Brunson davası komediye dönüştürülmüş, yargı sistemi çökmüş, alınan kararla da hepimizin vicdanı kanatılmıştır.
İktidar bunun hesabını verecektir” diye konuştu.
“Ülke rezil oldu”
Halkların Demokratik Partisi’nden (HDP) Garo Paylan da DW Türkçe’ye iktidarın Brunson kararıyla ilgili yaptığı açıklamada yargı bağımsızlığını vurgulamaya neden ihtiyaç duyduğunu şu şekilde anlattı: “Çünkü uluslararası arenada ülke olarak rezil olduk.
Siyasi rehine meselesi memlekette birilerinin terörist olarak tayin edilmesiyle işliyordu. Ama bu işlemi Amerika, Almanya vatandaşlarına da yapmaya çalışınca duvara çarptılar.”

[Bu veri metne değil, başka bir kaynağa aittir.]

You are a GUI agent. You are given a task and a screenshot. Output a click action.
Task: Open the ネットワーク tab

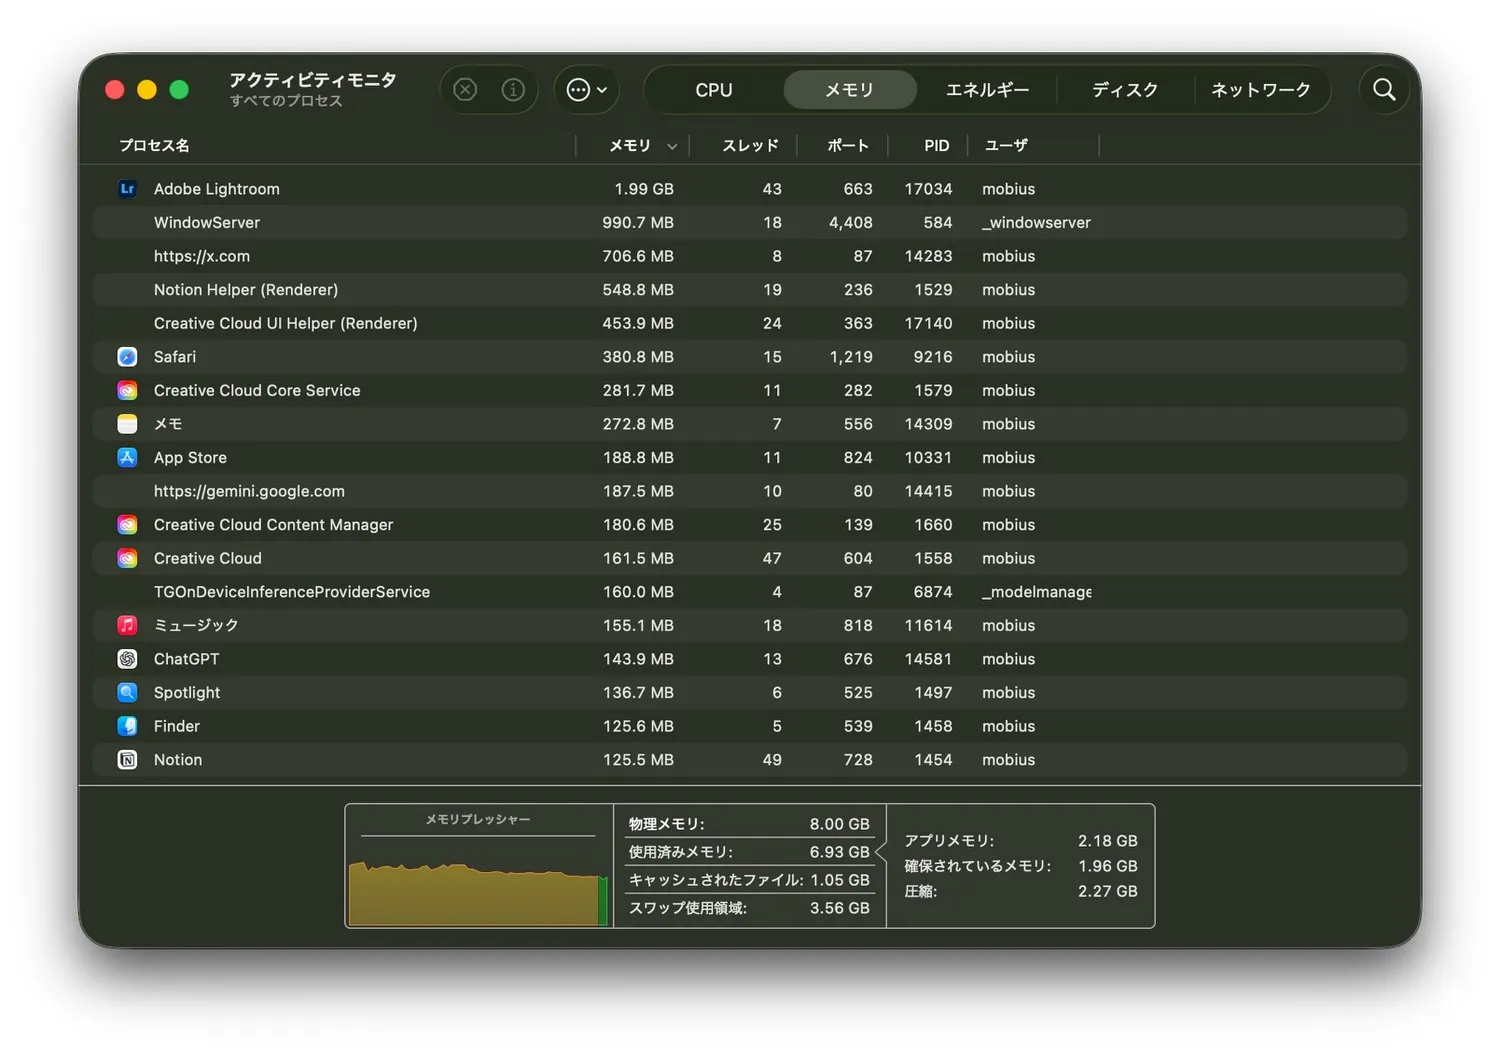pyautogui.click(x=1260, y=90)
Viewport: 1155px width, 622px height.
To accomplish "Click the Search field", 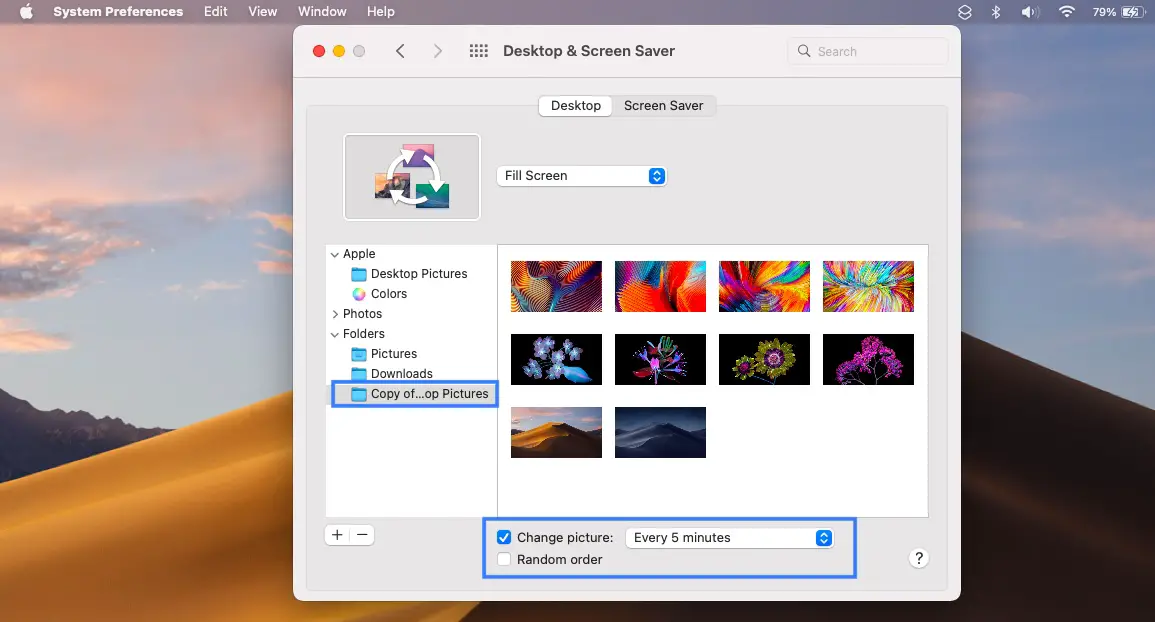I will [868, 51].
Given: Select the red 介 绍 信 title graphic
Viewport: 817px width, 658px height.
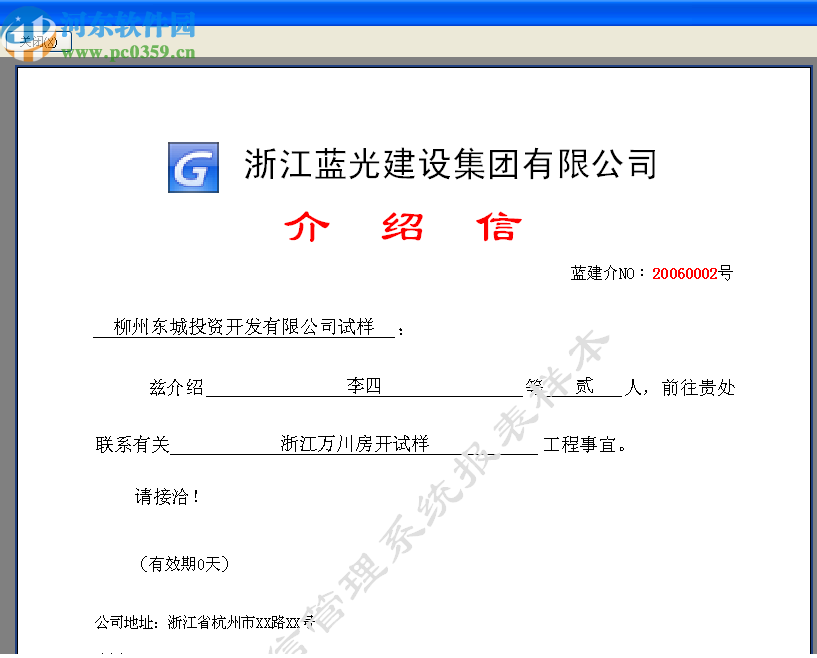Looking at the screenshot, I should (400, 227).
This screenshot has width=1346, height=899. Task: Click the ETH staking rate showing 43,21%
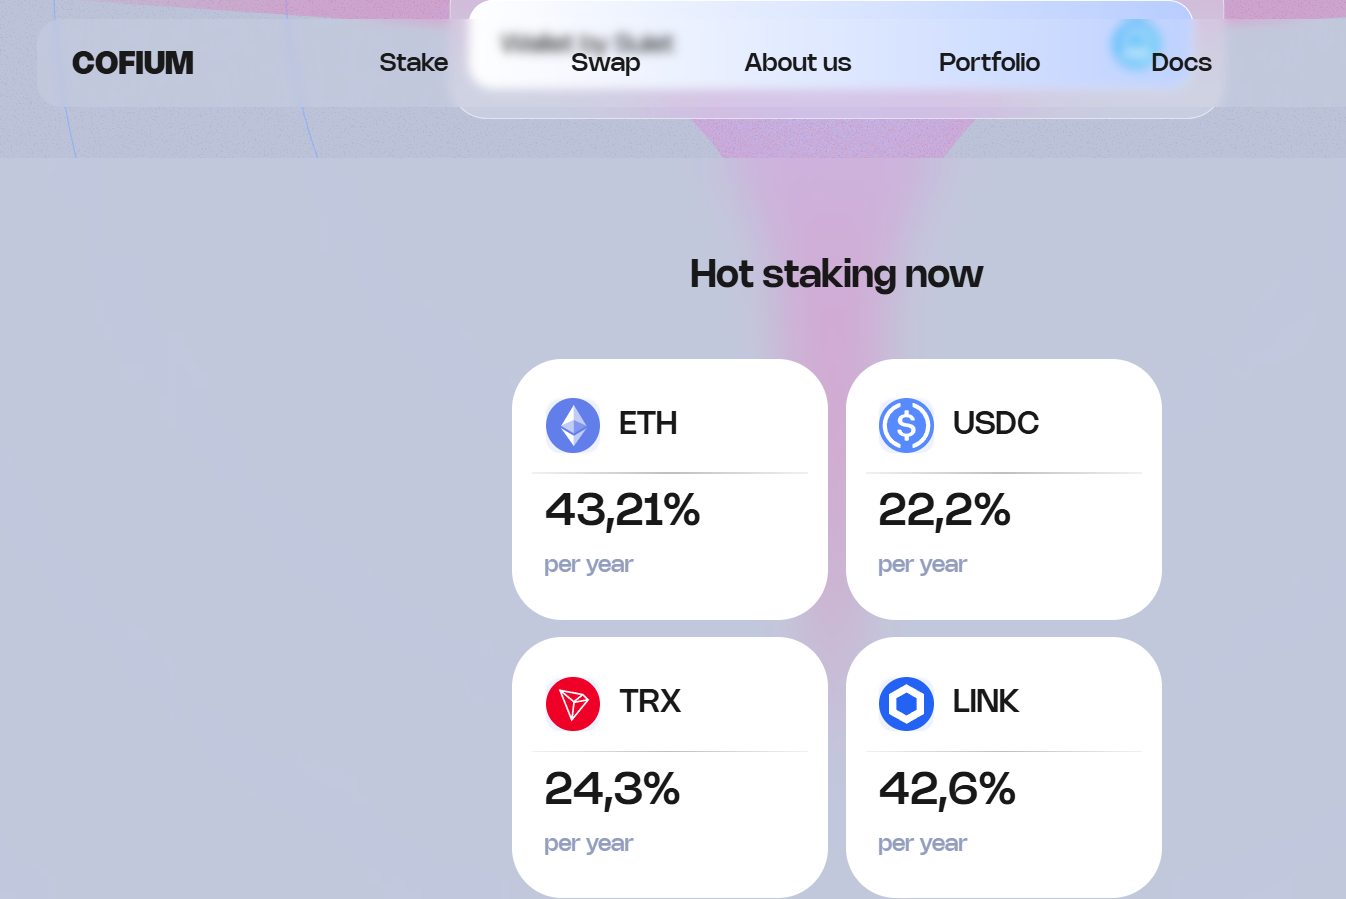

Paylan, Brunson davasının ülke gündeminden düşmemesi ve toplumun tüm kurumlarıyla bu davayı ele alması için mücadele edeceklerini anlattı. Paylan, “Mahkeme yargıçlarını rezil ettiler. ‘Ajan, terörist’ diye papaz Brunson hakkında yazı yazdırdıkları medya organlarını rezil ettiler.
Neden?
Çünkü Erdoğan ABD’nin baskısına teslim oldu.
Teslim olunca da, tek bir davada Türkiye’de tüm kurumların çöktüğünü tüm dünya izledi” eleştirisi getirdi.
Davadaki gizli tanıkların tamamının devletin gizli tanıkları olduğunu öne süren Paylan’a göre, bu tanıklar Türkiye’de hukukun üstünlüğü için değil, “ajan, provokatör” olarak kullanılıyor.
“Ciddi hukuki sorunlar doğdu”
Peki papaz Brunson’ın dava dosyasına gizli tanıkların girmesi, tanıklardan bir kaçının son duruşmada ifadelerini değiştirerek, Brunson hakkındaki suçlamalardan vazgeçmesi hukuken ne anlama geliyor?
Eski cumhuriyet savcısı Ömer Faruk Eminağaoğlu bu soruyu DW Türkçe’ye yanıtlamaya muhalif partilerin iktidarın ‘yargı bağımsız’ tezine tepki göstermesinin doğal olduğunu söyleyerek başlıyor.
Eminağaoğlu, yurtdışına çıkacağı sabit olan sanık hakkındaki tanık ifadelerinin neye göre değiştiğini, gerçeğe uygun olup olmadığını mahkemenin incelemesi gerektiğine dikkat çekiyor.
Ancak bu yapılmadı.
Erken karar verildi ve ciddi hukuki sorunlar doğdu.
Hukukun gereği mi, gücün gereği mi hareket edildi.
Böyle bir soru işareti yaratıldı.
Adil yargılamanın olmadığı yönündeki toplum kaygısı derinleştirildi” diyen Eminağaoğlu, Türkiye’de gizli tanık uygulamasının da yaygınlaştırılmaya çalışılmasını sakıncalı buluyor.
Gizli tanık uygulamasının çok istisnai durumlarda kullanılabileceğini, bu istisnanın bile hukuken tartışmalı olabileceğini hatırlatan Eminağaoğlu, demokratik ülkelerin uzak durduğu ya da sadece uyuşturucu, mafya şebekeleriyle mücadelede kullandıkları bu uygulamadan Türkiye’nin de uzak durması gerektiğinin altını çiziyor.